Chaque jour, d’innombrables images sont utilisées dans toutes sortes de publications dans le monde entier. Le fardeau d’utiliser notre expertise, notre talent et nos connaissances pour raconter les histoires que nous jugeons pertinentes pour la communauté nos incombe, photographes et éditeurs d’images. C’est un combat qui vaut la peine d’être combattu.
Les années 1970 ont été la décennie d’apprentissage. Je viens d’un monde éloigné du photojournalisme avec mes études, d’abord en physique, puis en architecture. La photographie n’était qu’un passe-temps que je pratiquais pendant mon temps libre. Ce qui était en croissance au cours de cette période (60), c’était mon intérêt pour le monde entier, le besoin de voir, de voir par moi-même et de raconter des histoires.
Et puis et l’épiphanie. Au cours de ma dernière année d’études d’architecture, j’ai soudainement compris que j’avais peu de talent pour exercer ce métier. Vivant en Argentine, mes contacts avec le monde se faisaient par le biais de magazines et du travail de photographes que j’admirais. Bientôt, ce fut le rêve que j’ai commencé à chasser.
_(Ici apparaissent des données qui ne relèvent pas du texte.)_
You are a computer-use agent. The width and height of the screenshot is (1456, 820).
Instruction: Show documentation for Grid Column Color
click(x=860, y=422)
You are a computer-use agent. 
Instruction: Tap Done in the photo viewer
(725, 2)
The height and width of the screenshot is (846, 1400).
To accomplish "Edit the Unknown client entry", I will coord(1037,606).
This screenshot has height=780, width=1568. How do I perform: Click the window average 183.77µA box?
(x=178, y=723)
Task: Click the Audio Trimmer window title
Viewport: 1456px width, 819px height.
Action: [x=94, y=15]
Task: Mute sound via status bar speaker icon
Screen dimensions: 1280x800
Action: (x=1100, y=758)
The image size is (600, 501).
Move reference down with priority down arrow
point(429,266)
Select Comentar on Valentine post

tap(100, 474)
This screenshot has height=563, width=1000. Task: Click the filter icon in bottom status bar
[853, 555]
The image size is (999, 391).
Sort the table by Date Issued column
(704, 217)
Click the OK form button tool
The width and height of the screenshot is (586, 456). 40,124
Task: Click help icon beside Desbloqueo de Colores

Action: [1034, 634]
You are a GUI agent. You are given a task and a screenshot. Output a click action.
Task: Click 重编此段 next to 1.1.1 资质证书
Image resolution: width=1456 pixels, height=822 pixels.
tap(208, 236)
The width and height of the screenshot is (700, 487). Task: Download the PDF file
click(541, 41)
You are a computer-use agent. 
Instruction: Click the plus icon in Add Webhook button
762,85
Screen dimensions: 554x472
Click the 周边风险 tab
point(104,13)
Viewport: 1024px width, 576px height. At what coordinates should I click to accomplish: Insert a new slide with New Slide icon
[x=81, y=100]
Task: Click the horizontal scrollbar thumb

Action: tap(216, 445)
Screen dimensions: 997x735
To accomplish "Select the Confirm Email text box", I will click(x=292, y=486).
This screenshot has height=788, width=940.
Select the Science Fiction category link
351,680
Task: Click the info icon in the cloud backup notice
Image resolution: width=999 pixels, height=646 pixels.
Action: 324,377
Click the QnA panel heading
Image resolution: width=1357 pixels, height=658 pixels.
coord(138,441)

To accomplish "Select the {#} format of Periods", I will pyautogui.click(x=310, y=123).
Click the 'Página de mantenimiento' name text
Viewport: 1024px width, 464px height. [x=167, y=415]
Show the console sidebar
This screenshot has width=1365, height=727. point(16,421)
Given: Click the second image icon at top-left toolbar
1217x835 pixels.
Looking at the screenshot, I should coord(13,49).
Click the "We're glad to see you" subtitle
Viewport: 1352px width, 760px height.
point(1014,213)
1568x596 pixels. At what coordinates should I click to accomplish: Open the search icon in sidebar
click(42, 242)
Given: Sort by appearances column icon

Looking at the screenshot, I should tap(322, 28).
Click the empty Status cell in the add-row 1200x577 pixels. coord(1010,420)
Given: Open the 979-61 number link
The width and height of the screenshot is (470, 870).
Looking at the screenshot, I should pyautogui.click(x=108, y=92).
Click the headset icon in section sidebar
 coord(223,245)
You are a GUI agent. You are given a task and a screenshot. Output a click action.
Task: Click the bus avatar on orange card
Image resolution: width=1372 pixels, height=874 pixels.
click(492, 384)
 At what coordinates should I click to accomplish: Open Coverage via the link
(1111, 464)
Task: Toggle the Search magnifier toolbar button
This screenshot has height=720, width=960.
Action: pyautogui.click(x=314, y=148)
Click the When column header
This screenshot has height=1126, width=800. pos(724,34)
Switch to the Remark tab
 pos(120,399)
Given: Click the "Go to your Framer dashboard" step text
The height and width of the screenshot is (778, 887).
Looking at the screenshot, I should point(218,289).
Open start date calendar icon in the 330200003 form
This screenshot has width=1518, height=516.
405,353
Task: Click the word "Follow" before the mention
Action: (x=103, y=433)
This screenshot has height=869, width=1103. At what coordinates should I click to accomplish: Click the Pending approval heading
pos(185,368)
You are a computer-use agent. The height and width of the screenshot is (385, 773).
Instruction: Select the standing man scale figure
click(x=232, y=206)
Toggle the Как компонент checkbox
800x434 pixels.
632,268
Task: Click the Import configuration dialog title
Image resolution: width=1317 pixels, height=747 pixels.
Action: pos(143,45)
Je n’ai jamais travaillé dans la presse locale, qui était assez vivante à l’époque, avec de nombreux journaux et magazines, mais mes espoirs se situaient ailleurs. Je me suis directement adressé à des correspondants étrangers et j’ai eu des missions d’un jour de temps en temps. J’ai établi un contact avec Camera Press, l’agence photo britannique, et commencé à voyager et à couvrir des événements dans différents pays d’Amérique latine.
Puis, en 1974, la nouvelle agence Sygma, après avoir vu certains de mes travaux dans des magazines européens, m’a donné la possibilité de travailler en tant que correspondants dans les pays d’Amérique latine. Et ainsi a commencé ce long voyage….
En 1976, une frustration énorme: la plupart des pays d’Amérique du Sud étaient dotés de dictatures militaires et ce qui se passait n’était pas visible: des milliers de personnes ont disparu, ont été tuées ou torturées. Une réalité incroyable que je n’ai pas pu documenter en tant que photographe. Hubert Henrotte, responsable de Sygma, a eu connaissance de ces réflexions et il m’a proposé de rejoindre l’équipe de photographes parisiens.
C’est ainsi qu’a commencé un nouveau chapitre: changer de pays, former une famille (voir La flèche du temps) et accumuler des expériences.